- Promotional poster
- Directed by: Shital Morjaria
- Story by: Shital Morjaria
- Produced by: Jhansi Laxmi Rekha Pappu
- Starring: See below
- Cinematography: Shyam Prasad Vasili
- Edited by: Shravan Katikaneni
- Music by: Parsa Pahlevan Zade
- Production company: Banayenge Films Production
- Release dates: 8 March 2013 (Hyderabad, India);
- Running time: 62 minutes
- Country: India
- Language: English
- Budget: ₹25 lakh (US$26,000)

= All I Want Is Everything (film) =

All I Want Is Everything is a 2013 Indian English-language film directed by Shital Morjaria, and produced by Jhansi Laxmi & Rekha Pappu. The film's story revolves around the friendship of three urban South Indian girls. This was Morjaria's first film as a director. Sagari Venkata, who played one of the protagonists in the film, also made her acting debut with this film.

Morjaria arranged several workshops and rehearsals before beginning to shoot the original film as she wanted to develop an authentic "chemistry" between the members. In this low-budget film, some of the members contributed their own money to complete its work.

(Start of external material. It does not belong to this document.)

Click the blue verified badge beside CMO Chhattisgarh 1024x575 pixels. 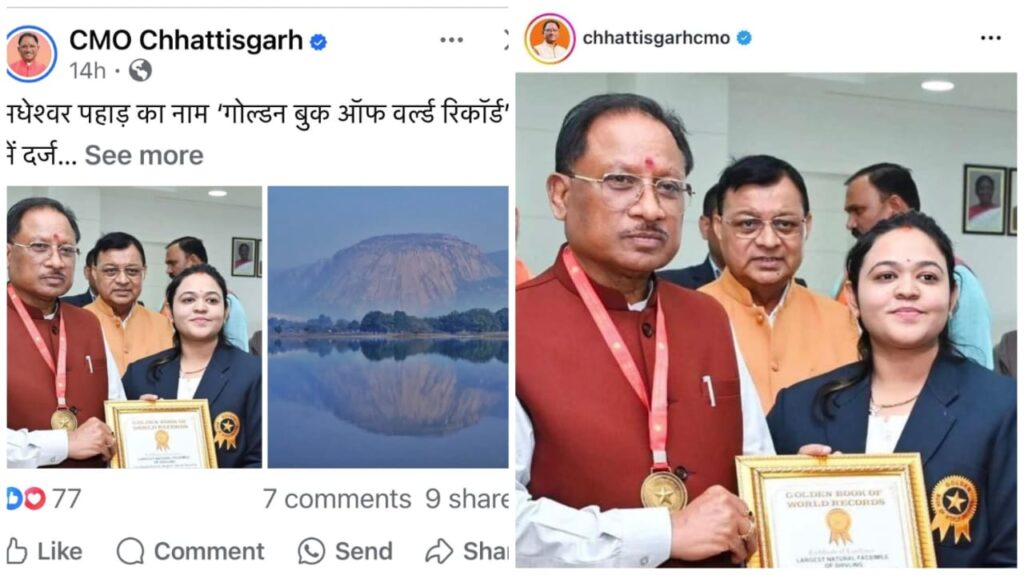point(319,42)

The film was released on 8 March 2013 on International Women's Day and received mixed audience as well as critic reactions. Reviews of the film indicate the lack of resources negatively impacted the audience experience of the story.

== Plot ==
All I Want Is Everything is set in Hyderabad city and revolves around lives and friendship of three girls—Vaijayanthi, Nidhi and Trisha—classmates who share their secrets with each other. Vaijayanthi comes from a Tamil conservative family; Nidhi is from a broken family, raised by a single mother; and Trisha was brought up by a single father.

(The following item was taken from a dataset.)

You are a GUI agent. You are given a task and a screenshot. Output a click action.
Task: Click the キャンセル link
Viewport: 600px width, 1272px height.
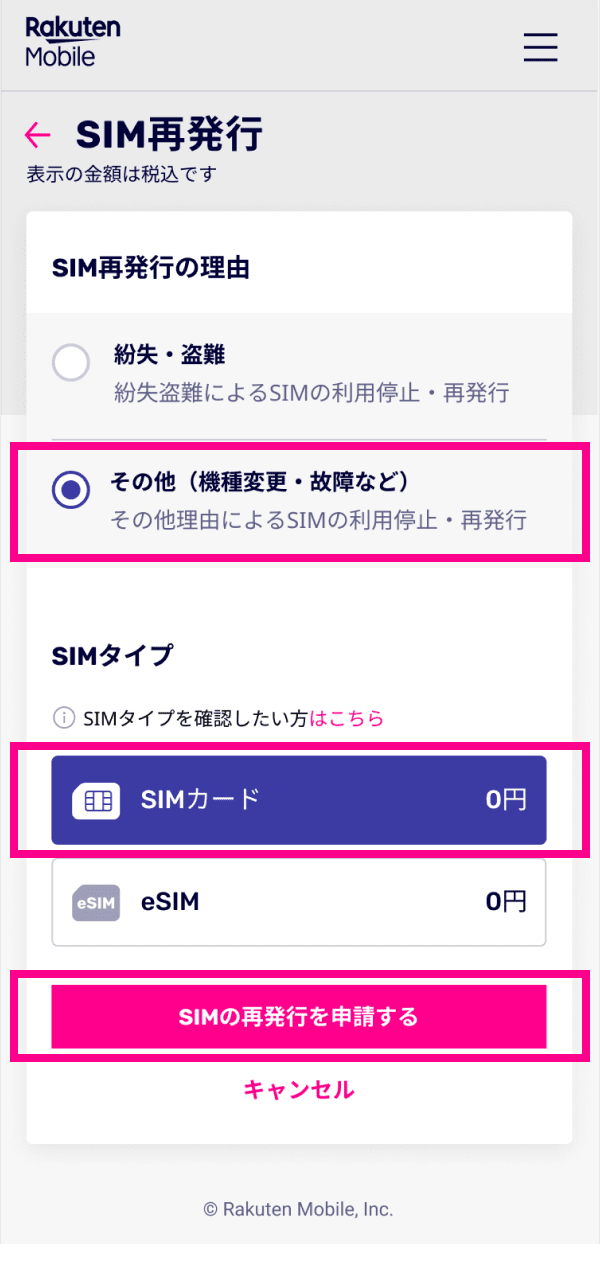coord(299,1089)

Vaijayanthi wants to become a filmmaker, but faces challenges realizing this dream from her conservative family as well as from her possessive boyfriend Vivek. Vaijayanthi becomes pregnant, but has an abortion because Vivek abstains from taking responsibility. Trisha is a somnambulist and an isolophobic (fears solitude). She worries about being alone after the death of her single father, and seeks to avoid this by marrying her boyfriend Shashank. Nidhi is a lesbian struggling with her sexuality.

== Cast ==
Source

== Production ==

=== Development ===

The cast and crew honestly was just homecoming because we were just elated to have made the movie. At the Goa screening... Shital was requested for an additional screening, so it was encouraging.
— Sagari Venkata (who played Vaijayanthi's character)
on the cast and crew of the film

All I Want Is Everything was Shital Morjaria's debut film as a director. Prior to her directorial debut, Morjaria worked as a media professional, making a few documentary films on social issues. It took Morjaria almost two years to finish this film. She said in an interview, the producers o the film—Jhansi Laxmi & Rekha Pappu—agreed to finance the project immediately after hearing a brief narration from Morjaria.

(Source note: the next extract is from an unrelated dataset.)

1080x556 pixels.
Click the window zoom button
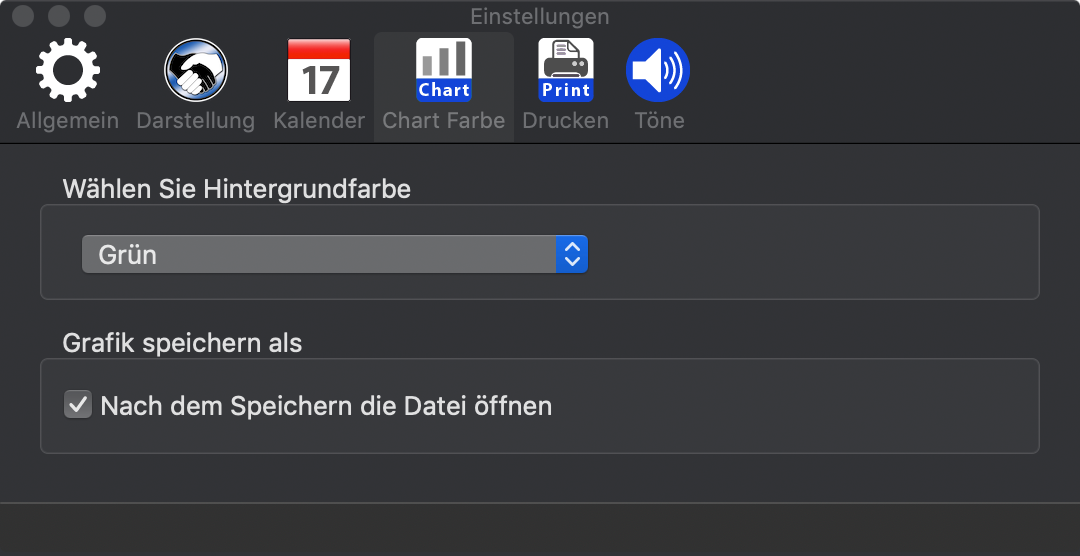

The producers came up with several titles for the film related to friendship, but none felt right. The film's title was inspired when Morjaria saw a friend wearing a t-shirt printed with the words "all I want is everything." Morjaria though it was a perfect title for thef film.

=== Production ===
Morjaria scheduled many workshops and rehearsals in order to develop a "chemistry" between the members of the team before shooting. The whole film was shot only in 10 days. The film was originally intended to be 90-minutes, but when released was 62-minutes. Post-production work was lengthy. The budget of the film was ₹2.5 million and Morjaria and others contributed their own personal funding to complete the film. Due to the budget problem, even at the release of the movie, several members of the production team could not be paid. To help with the production costs, Prasad Film Lab and Ramanaidu Studios of Hyderabad provided discounted digital intermediate work, and the film's cinematographers and editors charged very little for their work on the film.

=== Casting ===
Morjaria met Sagari Venkata through a common nutritionist and gave her the script to read, later offering her a role in the film. Sagari, who played the character Vaijayanthi, initially wanted to play either Trisha's or Nidhi's character. Sagari's co-star Iantha Mitchell, who played Trisha's character, was seeking an opportunity to act in a film, while, Sampada Harkara wished to direct a film. In an interview, Morjaria said that she met Harkara in Facebook and no one else was ready to play Nidhi's role until then.

=== Themes ===
Morjaria felt there were too many films made in Indian film industries on male friendship, and not enough on Indian girls' and women's relationships. This drove her to plan and make a film addressing the societal image of contemporary Indian women. The film also attempts to portray the dreams, fears, aspirations, and joys of contemporary Indian women.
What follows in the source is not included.